_RECORDS PROVIDED_:
....................

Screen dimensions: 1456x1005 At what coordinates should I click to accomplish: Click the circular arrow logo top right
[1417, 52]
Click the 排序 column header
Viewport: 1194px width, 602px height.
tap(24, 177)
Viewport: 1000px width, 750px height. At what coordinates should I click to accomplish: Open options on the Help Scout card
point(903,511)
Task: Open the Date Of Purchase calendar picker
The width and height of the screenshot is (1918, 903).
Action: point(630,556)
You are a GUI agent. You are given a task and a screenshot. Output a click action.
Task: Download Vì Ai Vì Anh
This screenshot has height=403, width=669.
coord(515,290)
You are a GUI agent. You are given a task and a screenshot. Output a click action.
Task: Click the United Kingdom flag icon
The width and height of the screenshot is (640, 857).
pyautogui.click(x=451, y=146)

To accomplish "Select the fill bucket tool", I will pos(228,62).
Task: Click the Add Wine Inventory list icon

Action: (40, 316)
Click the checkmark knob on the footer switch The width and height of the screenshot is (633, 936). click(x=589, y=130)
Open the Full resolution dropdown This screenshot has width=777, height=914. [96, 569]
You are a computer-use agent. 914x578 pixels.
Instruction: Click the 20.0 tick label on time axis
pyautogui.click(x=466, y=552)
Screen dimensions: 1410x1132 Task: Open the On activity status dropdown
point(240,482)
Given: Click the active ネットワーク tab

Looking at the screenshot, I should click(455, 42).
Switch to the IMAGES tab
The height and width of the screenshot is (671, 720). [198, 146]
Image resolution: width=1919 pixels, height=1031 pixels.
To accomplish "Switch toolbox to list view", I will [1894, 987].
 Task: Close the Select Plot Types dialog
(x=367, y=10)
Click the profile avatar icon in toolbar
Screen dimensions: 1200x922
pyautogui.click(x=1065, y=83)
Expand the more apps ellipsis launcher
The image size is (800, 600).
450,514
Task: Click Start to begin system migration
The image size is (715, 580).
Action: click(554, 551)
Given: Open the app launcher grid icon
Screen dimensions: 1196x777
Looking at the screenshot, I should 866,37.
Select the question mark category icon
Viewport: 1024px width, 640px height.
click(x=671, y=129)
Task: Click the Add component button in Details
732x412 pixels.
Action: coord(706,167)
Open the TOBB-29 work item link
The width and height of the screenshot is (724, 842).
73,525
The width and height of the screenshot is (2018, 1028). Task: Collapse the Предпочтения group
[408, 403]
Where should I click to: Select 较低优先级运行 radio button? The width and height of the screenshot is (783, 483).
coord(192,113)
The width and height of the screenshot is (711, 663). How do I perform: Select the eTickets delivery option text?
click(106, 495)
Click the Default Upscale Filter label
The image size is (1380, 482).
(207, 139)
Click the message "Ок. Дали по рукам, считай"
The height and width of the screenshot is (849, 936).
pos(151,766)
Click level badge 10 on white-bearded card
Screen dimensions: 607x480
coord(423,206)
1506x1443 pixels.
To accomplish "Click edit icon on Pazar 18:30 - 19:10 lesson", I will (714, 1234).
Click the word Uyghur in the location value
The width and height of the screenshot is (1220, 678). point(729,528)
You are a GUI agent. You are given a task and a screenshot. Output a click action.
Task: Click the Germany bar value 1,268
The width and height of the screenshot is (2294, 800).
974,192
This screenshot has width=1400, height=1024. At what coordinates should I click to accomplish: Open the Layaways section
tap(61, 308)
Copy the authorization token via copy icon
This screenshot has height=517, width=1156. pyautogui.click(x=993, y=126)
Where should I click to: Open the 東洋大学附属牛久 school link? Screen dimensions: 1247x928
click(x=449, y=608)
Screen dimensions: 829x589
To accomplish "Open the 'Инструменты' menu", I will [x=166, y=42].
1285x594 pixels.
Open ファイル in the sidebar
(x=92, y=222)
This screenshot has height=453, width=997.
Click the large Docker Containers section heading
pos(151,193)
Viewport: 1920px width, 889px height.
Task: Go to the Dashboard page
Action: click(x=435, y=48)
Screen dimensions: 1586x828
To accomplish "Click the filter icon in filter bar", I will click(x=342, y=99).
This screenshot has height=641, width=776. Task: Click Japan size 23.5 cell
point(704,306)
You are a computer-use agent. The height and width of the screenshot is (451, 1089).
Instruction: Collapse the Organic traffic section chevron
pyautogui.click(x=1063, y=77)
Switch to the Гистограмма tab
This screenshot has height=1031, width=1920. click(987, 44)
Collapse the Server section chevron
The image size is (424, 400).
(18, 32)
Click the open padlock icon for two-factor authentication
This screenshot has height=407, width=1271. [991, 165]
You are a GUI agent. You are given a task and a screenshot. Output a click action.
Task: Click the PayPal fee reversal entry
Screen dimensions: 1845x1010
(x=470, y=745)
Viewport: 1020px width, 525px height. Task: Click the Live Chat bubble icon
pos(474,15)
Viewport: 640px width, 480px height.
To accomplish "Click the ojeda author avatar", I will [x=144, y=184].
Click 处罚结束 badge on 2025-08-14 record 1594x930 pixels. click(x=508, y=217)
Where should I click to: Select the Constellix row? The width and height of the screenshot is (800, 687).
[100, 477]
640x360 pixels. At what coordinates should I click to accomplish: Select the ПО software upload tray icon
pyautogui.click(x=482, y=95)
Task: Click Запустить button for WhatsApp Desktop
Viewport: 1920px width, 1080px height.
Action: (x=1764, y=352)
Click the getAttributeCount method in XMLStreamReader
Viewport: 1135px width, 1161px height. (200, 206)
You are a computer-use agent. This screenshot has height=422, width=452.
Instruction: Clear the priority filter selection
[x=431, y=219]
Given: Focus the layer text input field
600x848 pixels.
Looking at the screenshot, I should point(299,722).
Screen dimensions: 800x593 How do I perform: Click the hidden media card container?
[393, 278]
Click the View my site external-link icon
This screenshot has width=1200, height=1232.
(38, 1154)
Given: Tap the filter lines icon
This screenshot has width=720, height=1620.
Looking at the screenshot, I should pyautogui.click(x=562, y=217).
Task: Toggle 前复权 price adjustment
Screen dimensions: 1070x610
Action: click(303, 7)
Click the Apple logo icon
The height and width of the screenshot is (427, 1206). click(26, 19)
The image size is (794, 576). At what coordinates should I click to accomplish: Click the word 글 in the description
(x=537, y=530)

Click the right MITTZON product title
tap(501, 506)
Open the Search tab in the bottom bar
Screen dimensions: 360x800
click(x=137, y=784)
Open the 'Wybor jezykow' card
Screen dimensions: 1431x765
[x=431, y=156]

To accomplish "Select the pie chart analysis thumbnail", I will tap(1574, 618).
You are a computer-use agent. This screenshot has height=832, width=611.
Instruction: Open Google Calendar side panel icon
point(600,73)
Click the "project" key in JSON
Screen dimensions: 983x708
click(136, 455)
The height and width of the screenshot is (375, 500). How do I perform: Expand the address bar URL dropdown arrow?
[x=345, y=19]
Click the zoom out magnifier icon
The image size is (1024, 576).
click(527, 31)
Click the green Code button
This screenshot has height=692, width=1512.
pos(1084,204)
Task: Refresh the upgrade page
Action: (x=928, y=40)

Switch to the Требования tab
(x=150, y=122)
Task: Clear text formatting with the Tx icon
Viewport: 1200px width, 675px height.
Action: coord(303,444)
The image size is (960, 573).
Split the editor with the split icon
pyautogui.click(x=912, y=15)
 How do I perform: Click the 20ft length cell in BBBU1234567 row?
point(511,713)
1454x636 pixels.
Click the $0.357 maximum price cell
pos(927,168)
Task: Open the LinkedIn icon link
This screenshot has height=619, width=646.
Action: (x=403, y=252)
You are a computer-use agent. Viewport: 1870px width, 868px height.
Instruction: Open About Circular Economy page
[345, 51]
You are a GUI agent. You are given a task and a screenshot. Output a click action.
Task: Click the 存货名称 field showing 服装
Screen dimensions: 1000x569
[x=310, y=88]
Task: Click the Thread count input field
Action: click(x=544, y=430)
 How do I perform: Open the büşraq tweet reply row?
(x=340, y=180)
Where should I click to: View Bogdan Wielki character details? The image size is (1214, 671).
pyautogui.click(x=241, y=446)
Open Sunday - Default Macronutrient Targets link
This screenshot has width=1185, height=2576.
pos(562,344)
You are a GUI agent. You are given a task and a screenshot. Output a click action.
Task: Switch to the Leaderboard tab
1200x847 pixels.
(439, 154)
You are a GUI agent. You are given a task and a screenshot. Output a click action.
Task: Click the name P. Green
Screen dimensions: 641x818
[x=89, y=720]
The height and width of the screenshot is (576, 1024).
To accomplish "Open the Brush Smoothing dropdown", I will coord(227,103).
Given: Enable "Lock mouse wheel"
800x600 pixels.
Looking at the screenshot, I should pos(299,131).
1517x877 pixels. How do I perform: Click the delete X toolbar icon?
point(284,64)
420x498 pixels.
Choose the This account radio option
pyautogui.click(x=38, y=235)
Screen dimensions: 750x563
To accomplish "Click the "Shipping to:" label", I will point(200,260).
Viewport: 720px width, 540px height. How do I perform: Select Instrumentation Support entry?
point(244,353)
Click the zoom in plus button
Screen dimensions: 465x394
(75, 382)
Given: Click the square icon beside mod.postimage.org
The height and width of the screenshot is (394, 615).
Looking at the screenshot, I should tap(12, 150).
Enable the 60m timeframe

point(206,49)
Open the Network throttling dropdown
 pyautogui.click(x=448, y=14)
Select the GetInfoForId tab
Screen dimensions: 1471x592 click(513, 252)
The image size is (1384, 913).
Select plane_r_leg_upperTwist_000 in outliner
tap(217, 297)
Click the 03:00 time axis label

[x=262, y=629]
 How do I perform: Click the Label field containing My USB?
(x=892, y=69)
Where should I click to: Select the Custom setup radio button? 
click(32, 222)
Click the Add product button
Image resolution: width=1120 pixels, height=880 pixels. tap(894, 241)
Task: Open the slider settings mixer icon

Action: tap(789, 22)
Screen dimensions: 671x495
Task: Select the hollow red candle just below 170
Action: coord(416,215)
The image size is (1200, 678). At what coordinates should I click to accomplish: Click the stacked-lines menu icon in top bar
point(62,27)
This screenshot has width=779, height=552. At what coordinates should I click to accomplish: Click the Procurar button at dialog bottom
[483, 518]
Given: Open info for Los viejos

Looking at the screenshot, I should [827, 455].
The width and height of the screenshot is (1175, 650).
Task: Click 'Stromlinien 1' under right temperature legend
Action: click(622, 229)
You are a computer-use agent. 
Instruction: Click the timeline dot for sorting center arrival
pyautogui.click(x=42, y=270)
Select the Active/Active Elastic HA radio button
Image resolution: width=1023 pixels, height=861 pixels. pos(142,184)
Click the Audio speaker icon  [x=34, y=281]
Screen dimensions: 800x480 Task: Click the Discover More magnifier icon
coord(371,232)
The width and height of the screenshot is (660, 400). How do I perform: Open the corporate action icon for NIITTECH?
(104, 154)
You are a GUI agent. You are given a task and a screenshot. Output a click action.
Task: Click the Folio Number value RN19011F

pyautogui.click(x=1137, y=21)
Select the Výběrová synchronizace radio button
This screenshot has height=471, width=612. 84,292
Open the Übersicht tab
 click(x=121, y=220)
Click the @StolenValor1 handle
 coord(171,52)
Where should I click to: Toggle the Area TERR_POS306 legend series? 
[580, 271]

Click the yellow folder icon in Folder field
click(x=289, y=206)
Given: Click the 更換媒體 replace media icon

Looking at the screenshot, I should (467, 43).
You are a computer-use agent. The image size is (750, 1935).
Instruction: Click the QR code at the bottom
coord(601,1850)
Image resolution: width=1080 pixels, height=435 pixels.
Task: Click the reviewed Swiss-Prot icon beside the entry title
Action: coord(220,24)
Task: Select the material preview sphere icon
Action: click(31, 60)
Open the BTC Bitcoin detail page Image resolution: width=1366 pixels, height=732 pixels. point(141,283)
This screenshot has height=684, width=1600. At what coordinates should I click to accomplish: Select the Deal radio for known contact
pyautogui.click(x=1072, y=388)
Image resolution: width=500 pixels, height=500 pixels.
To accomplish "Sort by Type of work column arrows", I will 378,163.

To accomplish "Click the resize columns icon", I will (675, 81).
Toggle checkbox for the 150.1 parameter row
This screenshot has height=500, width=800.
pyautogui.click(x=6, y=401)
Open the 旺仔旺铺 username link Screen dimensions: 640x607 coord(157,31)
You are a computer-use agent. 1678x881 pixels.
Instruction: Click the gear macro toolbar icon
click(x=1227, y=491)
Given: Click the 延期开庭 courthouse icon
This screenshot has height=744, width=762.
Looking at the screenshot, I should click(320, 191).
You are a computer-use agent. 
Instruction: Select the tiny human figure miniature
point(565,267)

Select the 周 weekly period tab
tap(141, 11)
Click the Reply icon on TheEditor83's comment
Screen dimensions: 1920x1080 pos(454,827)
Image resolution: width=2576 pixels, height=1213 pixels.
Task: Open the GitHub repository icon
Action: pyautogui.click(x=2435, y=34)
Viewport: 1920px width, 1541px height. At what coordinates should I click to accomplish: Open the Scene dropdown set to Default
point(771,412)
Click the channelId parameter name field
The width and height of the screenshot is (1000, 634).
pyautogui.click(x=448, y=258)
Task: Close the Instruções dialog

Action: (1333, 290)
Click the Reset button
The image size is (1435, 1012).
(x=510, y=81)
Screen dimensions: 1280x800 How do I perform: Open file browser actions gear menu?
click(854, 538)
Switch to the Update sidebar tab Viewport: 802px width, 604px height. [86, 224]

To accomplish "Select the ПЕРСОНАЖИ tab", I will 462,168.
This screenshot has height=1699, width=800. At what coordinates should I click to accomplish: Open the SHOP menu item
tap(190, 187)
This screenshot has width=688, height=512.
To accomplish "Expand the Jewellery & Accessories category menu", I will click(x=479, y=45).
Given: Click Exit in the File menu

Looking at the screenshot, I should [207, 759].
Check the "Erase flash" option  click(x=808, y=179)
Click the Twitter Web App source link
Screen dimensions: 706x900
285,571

....................

_ACTIVITY_: Using the data above, repeat exactly the lines that begin at the line with "Click the open" and end at the line with "Click 处罚结束 badge", both ends included.

_SOLUTION FOR THIS TASK_:
Click the open padlock icon for two-factor authentication
This screenshot has height=407, width=1271. [991, 165]
You are a GUI agent. You are given a task and a screenshot. Output a click action.
Task: Click the PayPal fee reversal entry
Screen dimensions: 1845x1010
(x=470, y=745)
Viewport: 1020px width, 525px height. Task: Click the Live Chat bubble icon
pos(474,15)
Viewport: 640px width, 480px height.
To accomplish "Click the ojeda author avatar", I will [x=144, y=184].
Click 处罚结束 badge on 2025-08-14 record 1594x930 pixels. click(x=508, y=217)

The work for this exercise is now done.